Grupo andorrano urge adaptações escolares ao calor climático

Grupo parlamentar Concòrdia pressiona governo de Andorra para modernizar escolas face a temperaturas crescentes, citando riscos para a saúde dos alunos e falta de ar condicionado na maioria das instalações.

Pontos-chave

  • Deputada da Concòrdia Maria Àngels Aché questionou sobre salas acima de 30°C.
  • Maioria das escolas andorranas sem ar condicionado afeta saúde e concentração.
  • Perguntas pedem planos de melhorias térmicas e estudos de impacto no calor.
  • Grupo alerta para ondas de calor recorrentes que exigem mudanças na infraestrutura e calendário.
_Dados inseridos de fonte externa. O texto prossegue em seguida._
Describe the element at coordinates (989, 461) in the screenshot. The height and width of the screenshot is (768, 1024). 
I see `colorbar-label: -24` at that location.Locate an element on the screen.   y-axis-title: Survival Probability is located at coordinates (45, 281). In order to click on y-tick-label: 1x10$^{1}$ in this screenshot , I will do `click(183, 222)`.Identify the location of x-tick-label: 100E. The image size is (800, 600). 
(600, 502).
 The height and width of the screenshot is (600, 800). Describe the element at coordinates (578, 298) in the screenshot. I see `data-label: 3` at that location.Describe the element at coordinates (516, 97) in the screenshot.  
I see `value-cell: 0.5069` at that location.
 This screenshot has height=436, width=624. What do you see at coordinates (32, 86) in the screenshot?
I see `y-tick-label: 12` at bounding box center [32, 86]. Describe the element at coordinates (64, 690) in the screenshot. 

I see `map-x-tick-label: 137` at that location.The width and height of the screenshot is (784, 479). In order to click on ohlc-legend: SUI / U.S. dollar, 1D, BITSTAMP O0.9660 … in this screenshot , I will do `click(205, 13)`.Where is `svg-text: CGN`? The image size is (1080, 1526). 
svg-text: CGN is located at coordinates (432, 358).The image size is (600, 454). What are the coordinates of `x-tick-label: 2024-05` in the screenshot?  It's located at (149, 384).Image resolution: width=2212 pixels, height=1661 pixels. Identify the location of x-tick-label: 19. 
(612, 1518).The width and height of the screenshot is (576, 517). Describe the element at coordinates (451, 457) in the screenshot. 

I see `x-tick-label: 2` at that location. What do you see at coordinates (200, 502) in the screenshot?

Concòrdia, um grupo parlamentar em Andorra, instou o governo a adaptar as escolas às temperaturas crescentes provocadas pelas alterações climáticas. Em perguntas escritas apresentadas ao executivo, a membro do Conselho Geral Maria Àngels Aché destacou as condições no final do ano letivo recente, quando algumas salas de aula ultrapassaram os 30 graus Celsius, o que motivou queixas da Associação de Pais de Alunos das Escolas Andorranas (Ampaea).

As perguntas de Aché enfatizam que os episódios de altas temperaturas aumentaram significativamente, afetando o bem-estar, a saúde e a concentração dos alunos. A maior parte dos espaços escolares não dispõe de sistemas de ar condicionado, notou ela, apesar de os alunos passarem grande parte do dia nesses locais. «As escolas não podem ficar à margem desta nova realidade e devem ser adaptadas progressivamente aos cenários em mudança», argumentou a representante da Concòrdia.

Ela perguntou ao ministério da Educação se foram identificadas escolas com problemas de regulação térmica e se estão planeadas ações para atualizar estas instalações. Aché indagou também se as autoridades realizaram — ou tencionam realizar — um estudo sobre o impacto do calor no desempenho, bem-estar e saúde dos alunos.

A Concòrdia alertou que períodos de calor mais prolongados poderão tornar estas situações recorrentes nos próximos anos, levantando questões sobre a infraestrutura escolar e o calendário académico. O grupo sublinhou a necessidade de condições adequadas para proteger o aprendizado, descrevendo o problema como mais do que uma questão de conforto, mas como uma matéria de salvaguarda de crianças e adolescentes vulneráveis. O governo ainda não respondeu.